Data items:
::::::::

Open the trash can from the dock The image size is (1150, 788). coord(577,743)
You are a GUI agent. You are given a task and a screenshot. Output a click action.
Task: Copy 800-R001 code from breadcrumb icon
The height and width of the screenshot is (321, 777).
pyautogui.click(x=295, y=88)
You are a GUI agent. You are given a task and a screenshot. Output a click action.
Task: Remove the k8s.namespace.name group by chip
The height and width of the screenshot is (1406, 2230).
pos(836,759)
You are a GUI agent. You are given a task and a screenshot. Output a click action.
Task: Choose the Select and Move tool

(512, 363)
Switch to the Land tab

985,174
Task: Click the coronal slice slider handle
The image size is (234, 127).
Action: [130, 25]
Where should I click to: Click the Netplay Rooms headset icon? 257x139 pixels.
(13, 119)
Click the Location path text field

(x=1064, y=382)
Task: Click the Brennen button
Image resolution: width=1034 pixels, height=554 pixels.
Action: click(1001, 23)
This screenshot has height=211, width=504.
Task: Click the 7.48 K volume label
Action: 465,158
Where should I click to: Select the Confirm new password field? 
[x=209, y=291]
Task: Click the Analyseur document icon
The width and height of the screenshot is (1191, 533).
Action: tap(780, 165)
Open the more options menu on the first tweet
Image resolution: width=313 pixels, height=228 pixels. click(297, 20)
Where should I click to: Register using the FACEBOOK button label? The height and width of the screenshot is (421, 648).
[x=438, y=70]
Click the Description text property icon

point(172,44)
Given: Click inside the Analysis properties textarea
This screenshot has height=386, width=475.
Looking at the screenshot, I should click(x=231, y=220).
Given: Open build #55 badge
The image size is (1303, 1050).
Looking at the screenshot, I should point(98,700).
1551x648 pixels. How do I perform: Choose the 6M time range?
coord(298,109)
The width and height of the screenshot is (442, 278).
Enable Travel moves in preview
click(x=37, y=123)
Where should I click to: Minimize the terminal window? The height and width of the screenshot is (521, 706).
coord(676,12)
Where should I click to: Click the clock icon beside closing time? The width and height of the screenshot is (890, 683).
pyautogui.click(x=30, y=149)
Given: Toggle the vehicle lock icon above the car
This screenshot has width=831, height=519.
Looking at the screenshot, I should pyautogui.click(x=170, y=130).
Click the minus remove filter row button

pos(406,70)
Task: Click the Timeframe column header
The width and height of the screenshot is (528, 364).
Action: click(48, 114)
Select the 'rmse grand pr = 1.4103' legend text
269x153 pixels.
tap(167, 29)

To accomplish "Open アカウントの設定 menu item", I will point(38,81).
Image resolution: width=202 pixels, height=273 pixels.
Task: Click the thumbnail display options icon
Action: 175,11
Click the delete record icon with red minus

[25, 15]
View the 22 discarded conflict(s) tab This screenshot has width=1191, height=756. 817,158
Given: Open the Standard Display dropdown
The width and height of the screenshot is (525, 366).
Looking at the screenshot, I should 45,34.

::::::::

Exercise: Rewrite all the records above, switching every "Where should I click to" to "Where do I click to" and leaving the rest unchanged.

Task answer:
Open the trash can from the dock The image size is (1150, 788). coord(577,743)
You are a GUI agent. You are given a task and a screenshot. Output a click action.
Task: Copy 800-R001 code from breadcrumb icon
The height and width of the screenshot is (321, 777).
pyautogui.click(x=295, y=88)
You are a GUI agent. You are given a task and a screenshot. Output a click action.
Task: Remove the k8s.namespace.name group by chip
The height and width of the screenshot is (1406, 2230).
pos(836,759)
You are a GUI agent. You are given a task and a screenshot. Output a click action.
Task: Choose the Select and Move tool

(512, 363)
Switch to the Land tab

985,174
Task: Click the coronal slice slider handle
The image size is (234, 127).
Action: [130, 25]
Where do I click to: Click the Netplay Rooms headset icon? 257x139 pixels.
(13, 119)
Click the Location path text field

(x=1064, y=382)
Task: Click the Brennen button
Image resolution: width=1034 pixels, height=554 pixels.
Action: click(1001, 23)
This screenshot has height=211, width=504.
Task: Click the 7.48 K volume label
Action: 465,158
Where do I click to: Select the Confirm new password field? 
[x=209, y=291]
Task: Click the Analyseur document icon
The width and height of the screenshot is (1191, 533).
Action: tap(780, 165)
Open the more options menu on the first tweet
Image resolution: width=313 pixels, height=228 pixels. click(297, 20)
Where do I click to: Register using the FACEBOOK button label? The height and width of the screenshot is (421, 648).
[x=438, y=70]
Click the Description text property icon

point(172,44)
Given: Click inside the Analysis properties textarea
This screenshot has height=386, width=475.
Looking at the screenshot, I should click(x=231, y=220).
Given: Open build #55 badge
The image size is (1303, 1050).
Looking at the screenshot, I should point(98,700).
1551x648 pixels. How do I perform: Choose the 6M time range?
coord(298,109)
The width and height of the screenshot is (442, 278).
Enable Travel moves in preview
click(x=37, y=123)
Where do I click to: Minimize the terminal window? The height and width of the screenshot is (521, 706).
coord(676,12)
Where do I click to: Click the clock icon beside closing time? The width and height of the screenshot is (890, 683).
pyautogui.click(x=30, y=149)
Given: Toggle the vehicle lock icon above the car
This screenshot has width=831, height=519.
Looking at the screenshot, I should pyautogui.click(x=170, y=130).
Click the minus remove filter row button

pos(406,70)
Task: Click the Timeframe column header
The width and height of the screenshot is (528, 364).
Action: click(48, 114)
Select the 'rmse grand pr = 1.4103' legend text
269x153 pixels.
tap(167, 29)

To accomplish "Open アカウントの設定 menu item", I will point(38,81).
Image resolution: width=202 pixels, height=273 pixels.
Task: Click the thumbnail display options icon
Action: 175,11
Click the delete record icon with red minus

[25, 15]
View the 22 discarded conflict(s) tab This screenshot has width=1191, height=756. 817,158
Given: Open the Standard Display dropdown
The width and height of the screenshot is (525, 366).
Looking at the screenshot, I should 45,34.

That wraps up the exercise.